SUPPLIED PASSAGE ::
——————

What the Sun won’t tell you

The Sun today makes uncomfortable reading for Labour supporters. But the underlying data supports the claim that they are using polling to help undermine Brown.

Today’s Sun newspaper makes uncomfortable reading for Labour supporters. Mike Smithson at Political Betting asks whether the Sun is “using polling to help undermine Brown”. Sifting through the underlying data certainly reveals a more nuanced position on public services and the economy.

Asked “In general, how do you rate your child’s school?”, 89 per cent gave an overall score of “good”. This contrasts with 57 per cent giving the quality of education in primary schools the same rating and 50 per cent for state secondary schools. Meanwhile, just 26 per cent believe that the quality of education in Britain’s state schools overall is better than it was when Labour came to power in 1997. The discrepancy appears to derive from voters without children in state schools providing a more negative view of schools in general.

On the NHS, The Sun outlines that “voters complained about postcode lotteries, poor management and superbugs”. What The Sun don’t mention is that those polled were asked to pick from a list of loaded statements about Labour’s 12 years:

– Patients in many parts of Britain suffer from the ‘postcode lottery’ and fail to obtain treatment given to other NHS patients

– Hospitals, and the NHS more generally, are managed less efficiently

– The NHS failed to tackle the scourge of ‘superbugs’

– There is a shortage of midwives which is affecting maternity services

Only three positive statements were offered including a technocratic statement: “Spending on the NHS has risen to match the European average.” On the back of this loaded question, 34 per cent thought that the quality of health care in the NHS overall was better than it was when Labour came to power compared to 31 per cent who thought it was worse.

——————

THE DATA ::
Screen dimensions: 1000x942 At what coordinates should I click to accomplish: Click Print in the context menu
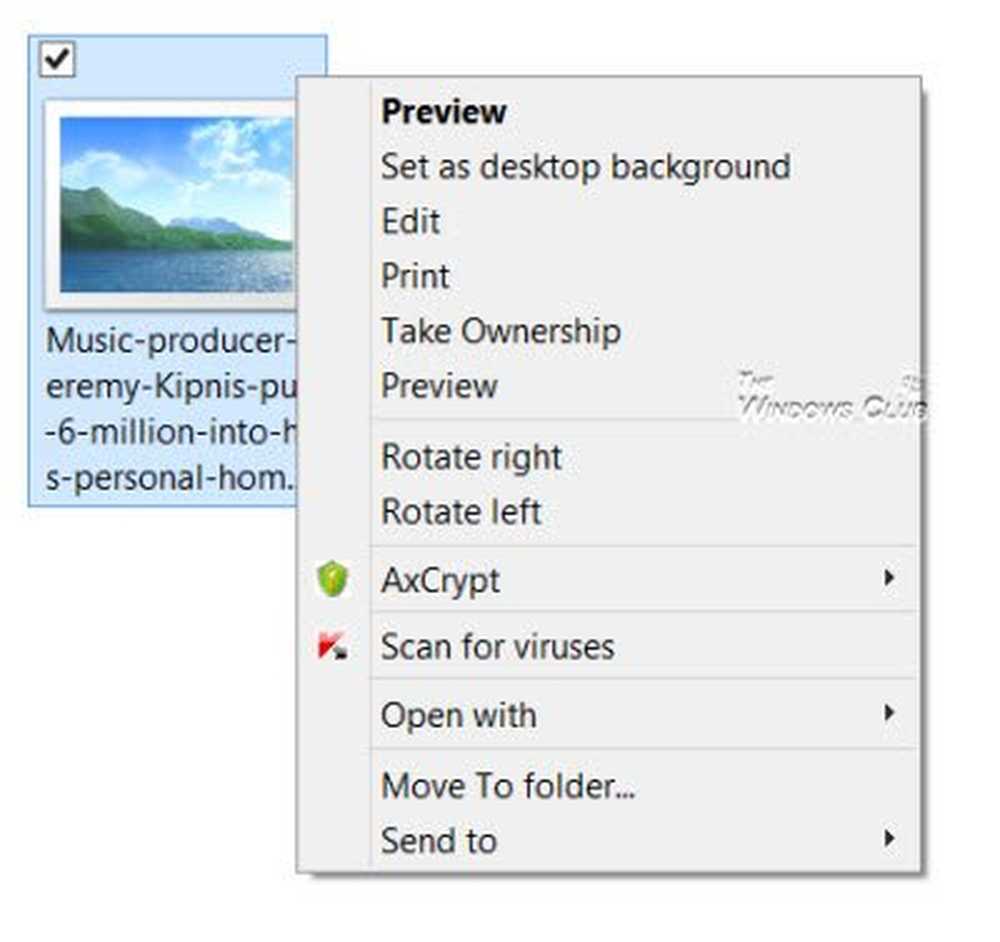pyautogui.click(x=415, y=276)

——————

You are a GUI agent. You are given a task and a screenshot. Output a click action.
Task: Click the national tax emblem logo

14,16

——————

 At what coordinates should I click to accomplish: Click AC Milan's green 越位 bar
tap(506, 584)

——————

WORK ITEM ::
Could you pick up the article on The Sun's polling about Labour's record and continue it from its last sentence?

ANSWER AREA ::
And while the economic picture is bleak with 67 per cent blaming the British government for “the recession and recent rise in unemployment in Britain”, 88 per cent blame British banks. Although 46 per cent believe that Gordon Brown is at fault for the “sharp rise in public borrowing”, 37 per cent agree with the statement that “It is not mainly Gordon Brown’s fault. All, or almost all, the rise in borrowing can be explained by the need to keep the recession as short and shallow as possible”. Liberal Democrat supporters back Brown by 44 to 40 per cent on this question.

The answers on Afghanistan provide a warning for all political parties that support the conflict and for the paper’s own editorial stance. Only 37 per cent agree that “British troops in Afghanistan are making our lives safer here in Britain” while 50 per cent disagree.